A personal brand is critical to success
The explosion of social media has made it possible for anyone to now become a leader in their desired field. Not only does it allow people to become music stars like Justin Bieber, but it can also allow an accountant to get a huge promotion, a customer service agent to set up a thriving bakery business and generally allow anyone the opportunity to achieve their goals. All they need to do is start building an audience for their personal brand. Over 1 billion hours of YouTube video is watched every day. Over 60,000 photos and videos are uploaded to Instagram every minute and roughly 50% of the time spent on the internet is spent on social media. This provides everyone with the opportunity to build a reputation for themselves as an authority in their chosen area.
An accountant could make a video everyday helping people with tax problems, the customer service person could post a picture everyday of a cake they baked along with a recipe for how to make it. It literally costs nothing and provides everyone with the opportunity to no longer be dependent on their employer to pay the bills. If the Accountant has a large enough audience, they will no longer need to work for their accounting firm, they would be able to set up their own business. If enough people are paying attention to the recipes on the customer service person making cakes, they will also be willing to spend money to either buy a cake from them, or to receive a baking lesson, or buy a cook book.
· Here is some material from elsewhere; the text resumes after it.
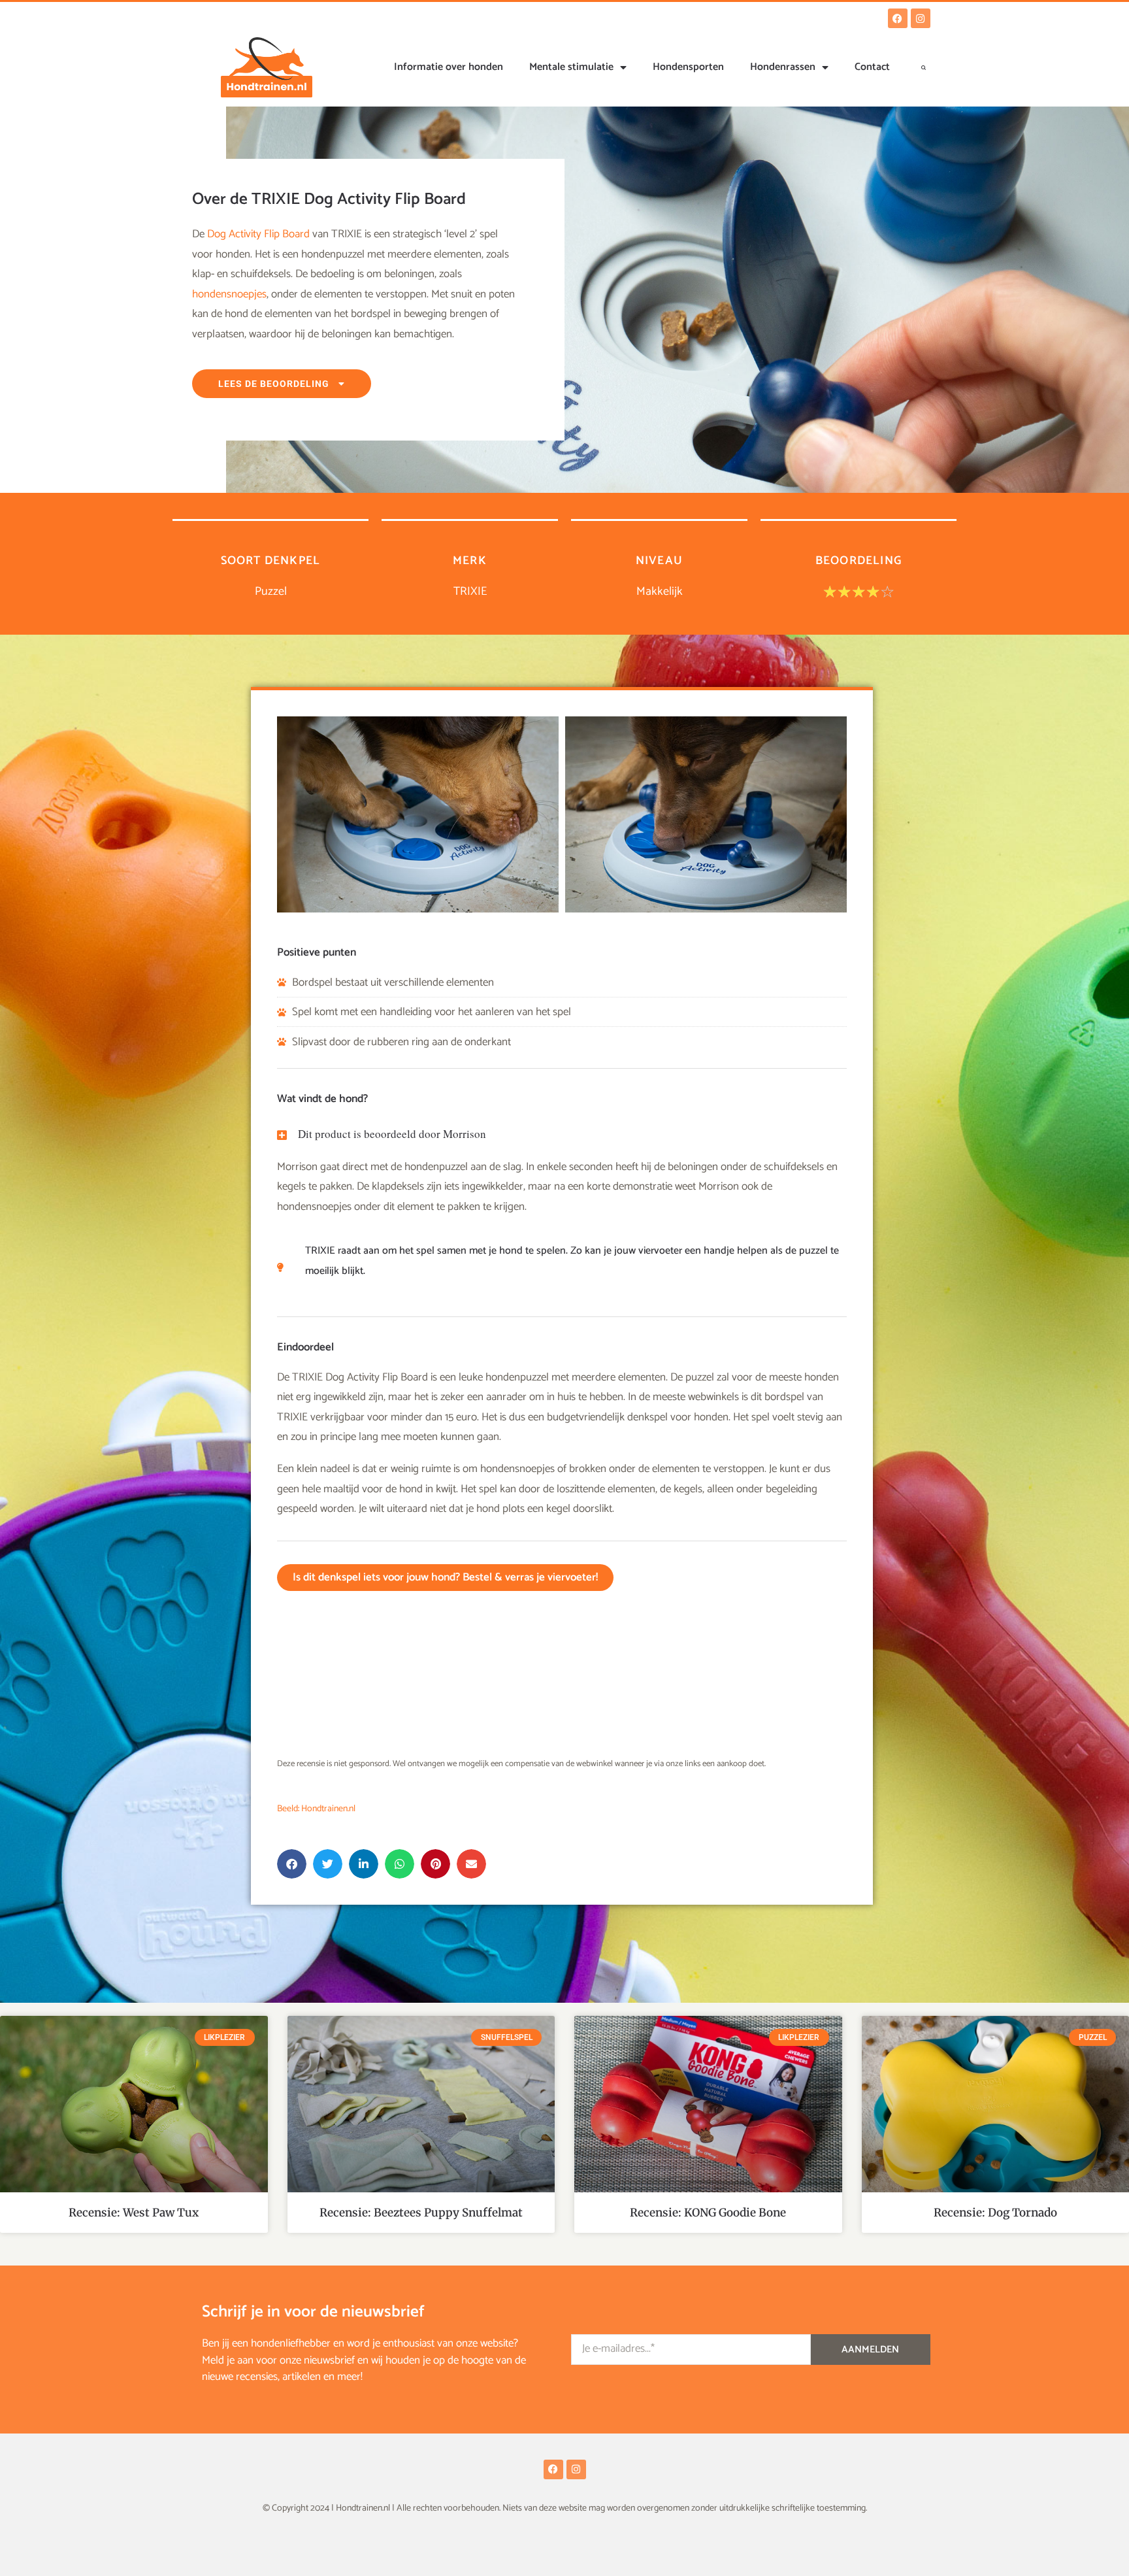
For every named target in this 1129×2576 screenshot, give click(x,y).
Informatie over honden (448, 67)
The possibilities are endless for all of us. Gary tells us exactly how to do this in his book.
Provide Value to your audience
One of the reasons many do not gain a large following and establish their personal brand is because their content is selfish in nature. Their focus is on promoting themselves as opposed to bringing value to their audience. Most of their posts would be focused on saying “I got promoted” or “I am attending this event” or “I am (enter whatever else here)”. Instead, those with the strongest personal brands focus on their audiences needs instead. Their intention is often altruistic as opposed to selfish. They would focus on how their audience could also get promoted or share the knowledge they gained at the event so others who did not attend can learn. People will naturally flock to follow those who are helping them over someone else who is just telling you what they are doing.
The other thing that is incredibly important is the need to be patient. Gary often points out that it took him 10 years to build his audience to the millions he now has. People often get discouraged because they post once or twice and expect to have millions of people follow their advice. It does not happen that way 99.9% of the time. Instead you need to focus on being consistent, day in and day out. In the grand scheme of things taking 5-10 years to build your reputation is not that long. Coca Cola only sold a handful of bottles in its first year.
Finally, Gary makes the point that people can always smell a fake. Authenticity is key when it comes to building your audience. If you are posting things you do not believe in, or doing it purely for the likes, then people are not going to engage with your content. They know you are not being honest with them, and so why would they trust you and your advice?